WIP — Scrape data from a website, pass an object with
{key: '#selector'}
and receive{key: 'selector value'}
- Create
SiteModel
that will be fed into a new Scraper Class - Scraper class will accept a URI and config defining what to scrape
- An optional pagination selector may be passed into the Scraper Class to enable pagination
- Scraped data will be passed back to
SiteModel
where data will be saved
npm i @rebz/scraper
// index.js
const Scraper = require('./dist/index').default
const config = {
uri: 'http://example.com',
pagination: { // custom pagination handler
selector: 'div.prev_next', // element/classname selector of target
// custom handler for determining next page
handler: async (currentUri, uris) => {
const url = new URL(currentUri)
const newPath = uris[Object.keys(uris).filter(k => k.indexOf('Prev') != -1)[0]]
return url.origin+newPath
}
},
selectors: {
key1: 'span#key1selector',
key2: 'span#key2selector',
key3: 'span#key3selector',
}
};
// your custom scrape function
(async () => {
// Handler to save scraped data
const saveData = (data) => console.log(data)
// Handler for errors
const customErrorHandler = (error) => console.error(error)
// Setup Scraper
const scraper = Scraper().setConfig(config);
// Define a custom Error Handler, returns URI and Error
await scraper.errors(customErrorHandler)
// Scrape page and save
await scraper.scrape()
await saveData(scraper.getData())
// ...go to another page, scrape, and save
await scraper.scrape('http://example.com')

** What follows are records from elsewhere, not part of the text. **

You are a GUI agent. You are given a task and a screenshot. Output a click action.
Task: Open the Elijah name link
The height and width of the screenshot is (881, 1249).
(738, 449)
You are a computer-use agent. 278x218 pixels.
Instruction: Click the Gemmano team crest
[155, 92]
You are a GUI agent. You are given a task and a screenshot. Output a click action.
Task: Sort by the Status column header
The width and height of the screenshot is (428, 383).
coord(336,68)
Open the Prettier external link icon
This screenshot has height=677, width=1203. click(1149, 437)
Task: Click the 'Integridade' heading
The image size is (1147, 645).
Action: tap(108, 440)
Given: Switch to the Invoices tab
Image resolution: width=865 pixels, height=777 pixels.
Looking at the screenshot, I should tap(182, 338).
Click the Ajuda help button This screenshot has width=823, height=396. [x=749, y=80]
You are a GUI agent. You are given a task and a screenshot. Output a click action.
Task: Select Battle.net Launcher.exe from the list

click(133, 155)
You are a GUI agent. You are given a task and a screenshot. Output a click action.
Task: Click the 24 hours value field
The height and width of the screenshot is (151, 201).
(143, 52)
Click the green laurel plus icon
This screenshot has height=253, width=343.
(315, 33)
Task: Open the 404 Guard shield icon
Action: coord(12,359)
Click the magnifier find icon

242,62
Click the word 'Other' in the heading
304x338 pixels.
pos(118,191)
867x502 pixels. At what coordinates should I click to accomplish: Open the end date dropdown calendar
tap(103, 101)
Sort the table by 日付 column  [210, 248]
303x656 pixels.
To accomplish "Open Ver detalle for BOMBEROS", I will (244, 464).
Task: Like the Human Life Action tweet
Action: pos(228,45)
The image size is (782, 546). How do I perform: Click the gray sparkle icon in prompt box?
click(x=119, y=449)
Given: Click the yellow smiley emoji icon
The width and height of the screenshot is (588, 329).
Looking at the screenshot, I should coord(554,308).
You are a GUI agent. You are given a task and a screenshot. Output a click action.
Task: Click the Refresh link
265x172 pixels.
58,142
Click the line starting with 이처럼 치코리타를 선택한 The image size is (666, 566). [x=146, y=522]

await saveData(scraper.getData())
// ...or listen for scrape and apply handler
await scraper.listen(saveData)
// if pagination is set you may auto scrape
await scraper.autoScrape()
// close the active browser session when finished
await scraper.stop()
})()
node index.js
will produce:
// scrape
{
uri: 'http://example.com',
scraped: {
key1: 'example.com: innerHTML from selector',
key2: 'example.com: innerHTML from selector',
key3: 'example.com: innerHTML from selector'
}
}
// scrape
{
uri: 'http://example2.com',
scraped: {
key1: 'example2.com: innerHTML from selector',
key2: 'example2.com: innerHTML from selector',
key3: 'example2.com: innerHTML from selector'
}
}
// ...auto scrape objects after
ScraperJob
- define
frequency
number - define
proxies
array - ...
- define
ScraperSiteInterface
- Used for Model
save()
method to save to "DB"- ...
- Expand sanitization of retrieved values
- Root configs setup (tslint, tsconfig, etc)
- Unit Tests (Mocha)